A Look Inside SF and Futurology
Introduction to a Structural Analysis of SF - PHILIP K. DICK: A VISIONARY AMONG THE CHARLATANS

 No one in his right mind seeks the psychological truth about crime in detective stories. Whoever seeks such truth will turn rather to Crime and Punishment. In relation to Agatha Christie, Dostoevsky constitutes a higher court of appeal, yet no one in his right mind will condemn the English author's stories on this account. They have a right to be treated as the entertaining thrillers they are, and the tasks Dostoevsky set himself are foreign to them.

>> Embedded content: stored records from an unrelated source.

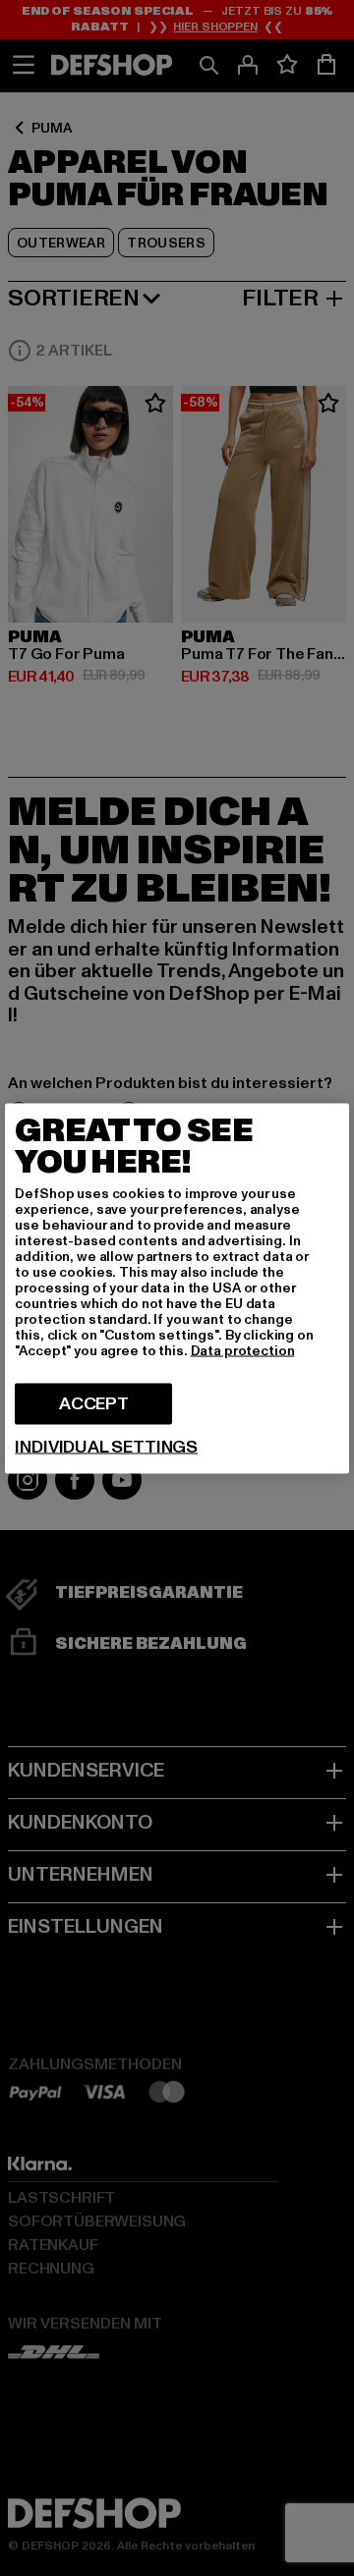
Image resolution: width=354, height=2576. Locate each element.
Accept (94, 1403)
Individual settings (106, 1446)
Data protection (243, 1350)
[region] (176, 1288)
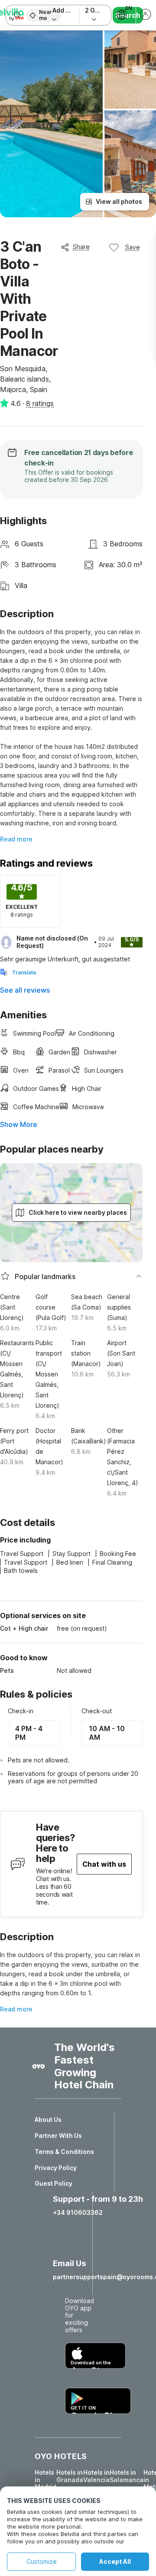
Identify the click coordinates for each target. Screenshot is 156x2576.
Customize (41, 2561)
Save (132, 247)
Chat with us (104, 1864)
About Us (48, 2119)
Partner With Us (58, 2135)
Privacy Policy (56, 2167)
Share (81, 246)
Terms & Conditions (64, 2151)
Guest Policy (53, 2183)
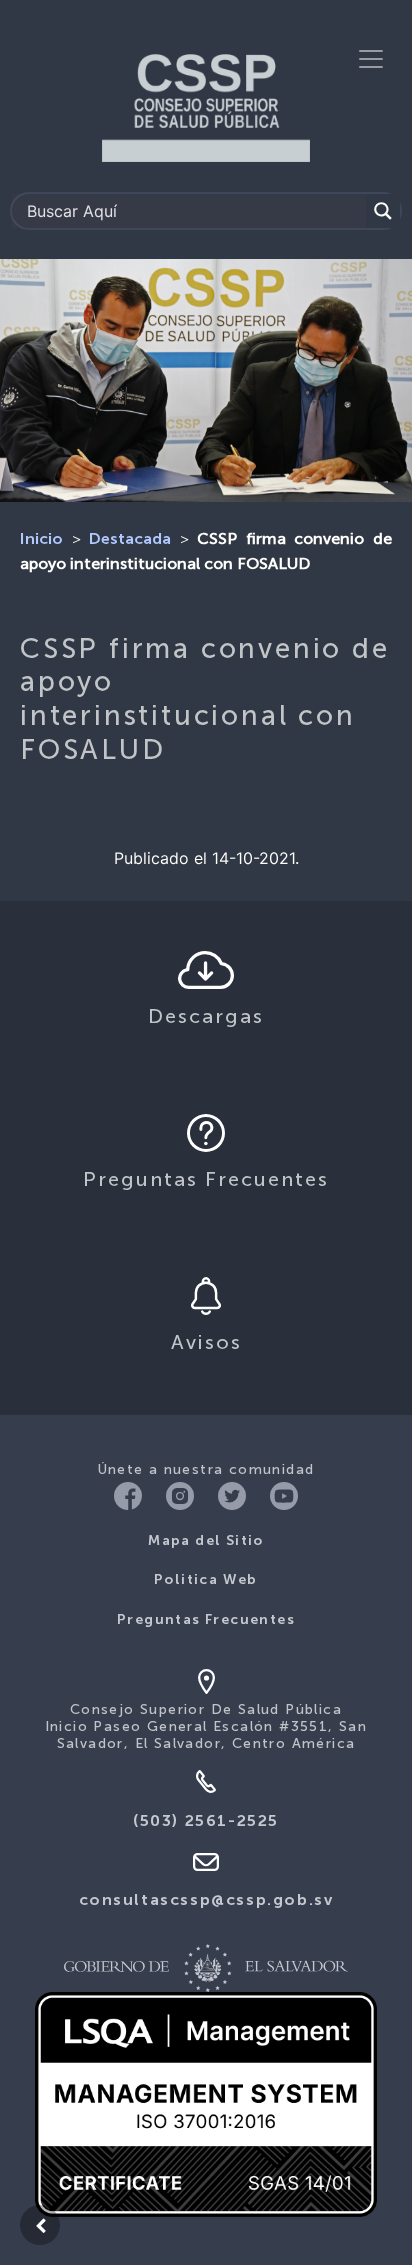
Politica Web (206, 1580)
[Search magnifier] (383, 211)
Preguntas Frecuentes (206, 1620)
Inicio (41, 540)
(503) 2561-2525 (206, 1822)
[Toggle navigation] (371, 59)
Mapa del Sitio (206, 1541)
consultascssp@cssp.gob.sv (206, 1901)
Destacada (130, 540)
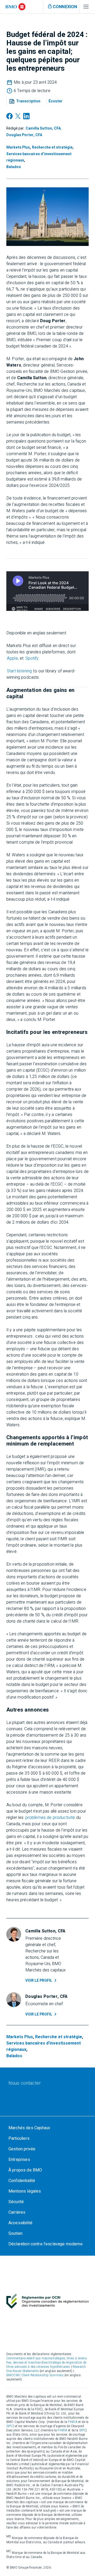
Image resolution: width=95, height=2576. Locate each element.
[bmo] (15, 6)
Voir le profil (38, 1980)
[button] (25, 101)
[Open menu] (86, 8)
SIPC (9, 2426)
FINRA (73, 2422)
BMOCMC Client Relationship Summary (35, 2375)
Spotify (32, 658)
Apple (12, 658)
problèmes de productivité (50, 1817)
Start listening (19, 671)
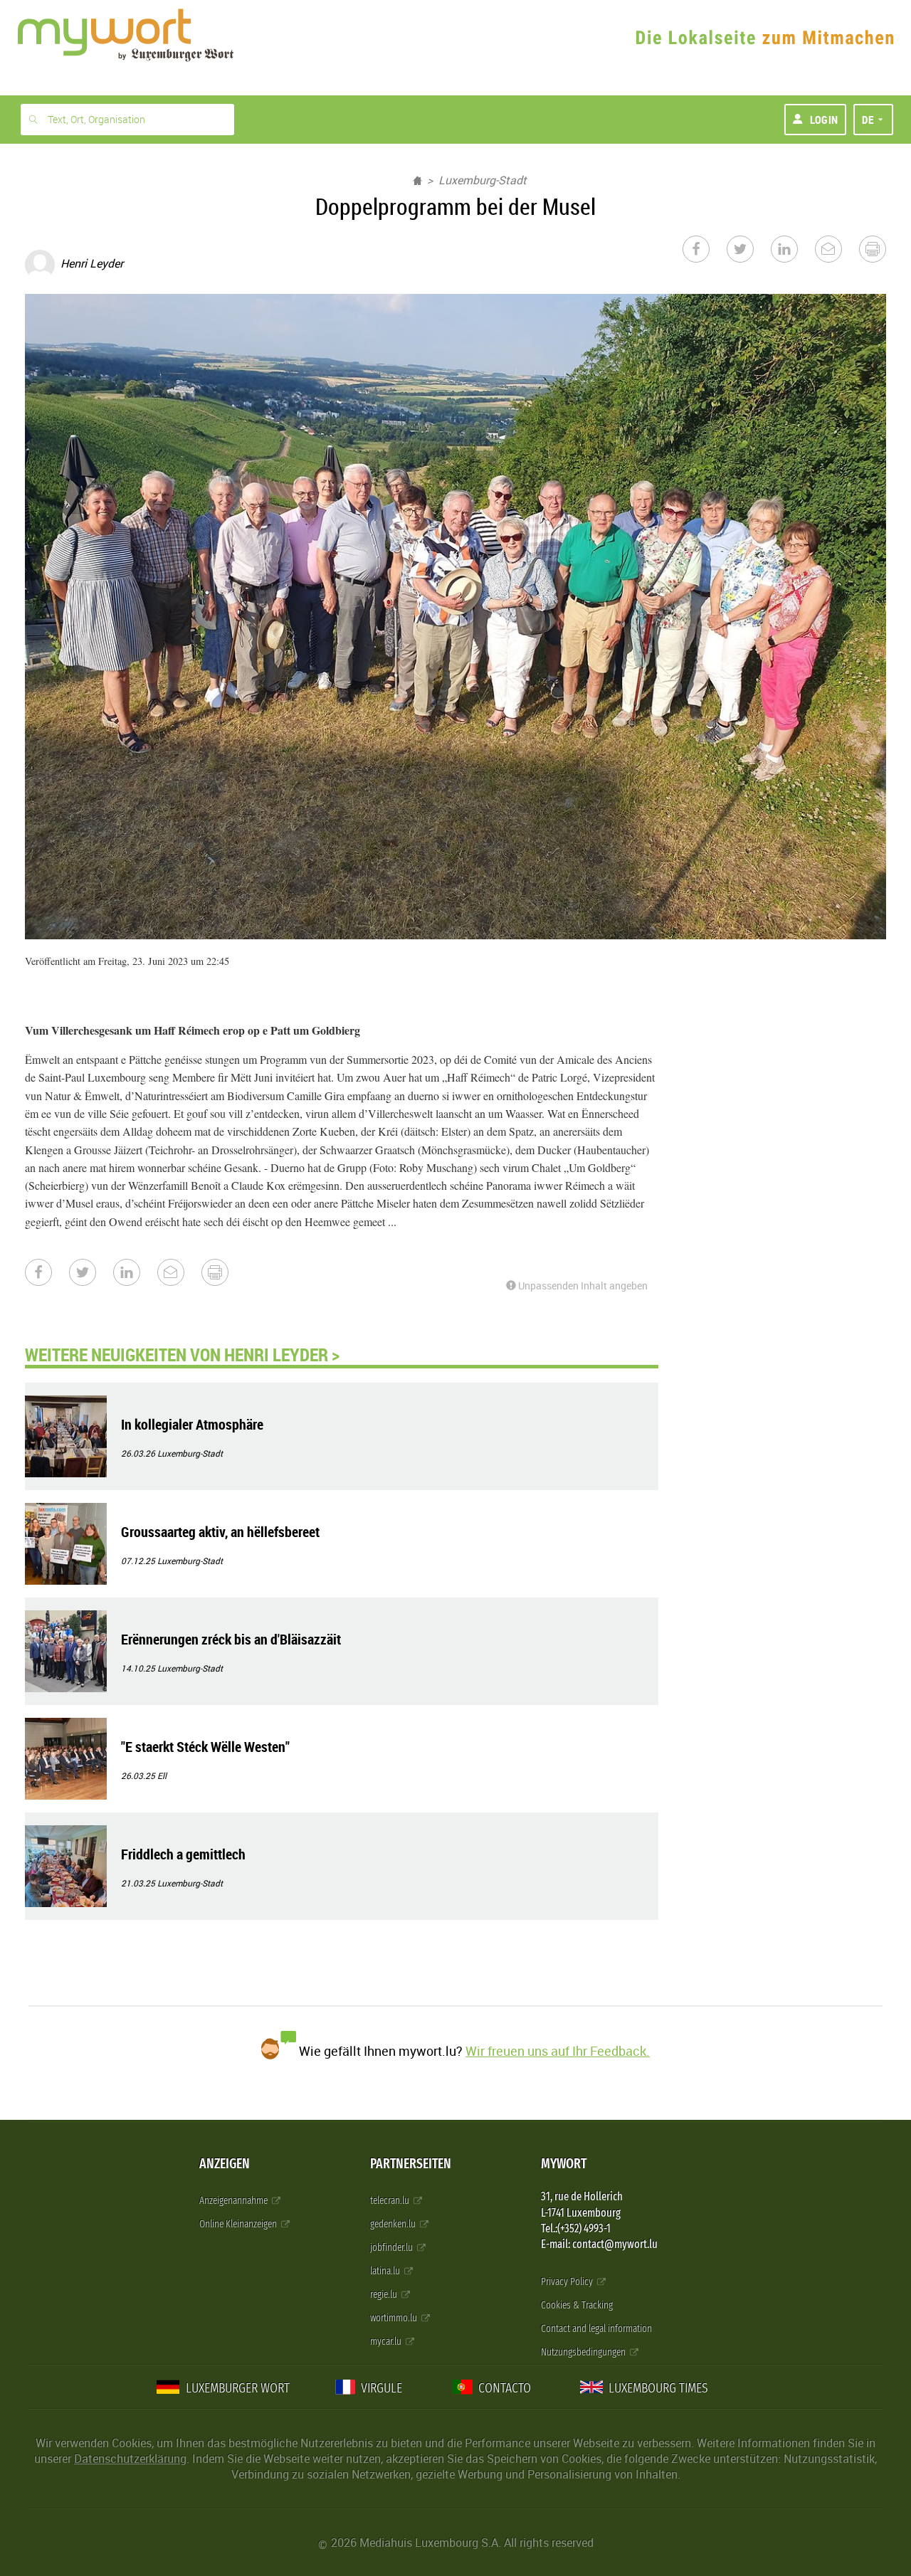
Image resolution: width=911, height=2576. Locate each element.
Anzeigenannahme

 If anyone is dissatisfied with science fiction in its role as an examiner of the future and of civilization, there is no way to make an analogous move from literary oversimplifications to full-fledged art, because there is no court of appeal for this genre. There would be no harm in this except that American science fiction, exploiting its exceptional status, lays claim to occupy the pinnacles of art and thought. One is annoyed by the pretentiousness of a genre that fends off accusations of primitivism by pleading its entertainment character and then, once such accusations have been silenced, renews its overweening claims. By being one thing and purporting to be another, science fiction promotes a mystification that, moreover, goes on with the tacit consent of readers and public. The development of interest in science fiction at American universities has, contrary to what might have been expected, altered nothing in this state of affairs. In all candor it must be said, though one risk perpetrating a crime laesae Almae Matris, that the critical methods of theoreticians of literature are inadequate in the face of the deceptive tactics of science fiction. It is not hard to grasp the reason for this paradox: if the only fictional works treating of problems of crime were like those of Agatha Christie, then to just what kind of books could even the most scholarly critic appeal in order to demonstrate the intellectual poverty and artistic mediocrity of the detective thriller? Qualitative norms and ' upper limits are established in literature by concrete works and not by critics' postulates. No mountain of theoretical lucubrations can compensate for the absence of an outstanding fictional work as a lofty model. The criticism of experts in historiography did not undermine the status of Sienkiewicz's Trilogy, since there was no Polish Leo Tolstoy to devote a War and Peace to the period of the Cossack and Swedish wars. In short, inter caecos luscus rex-where there is nothing first-rate, its role will be taken over by mediocrity, which sets itself facile goals and achieves them by facile means.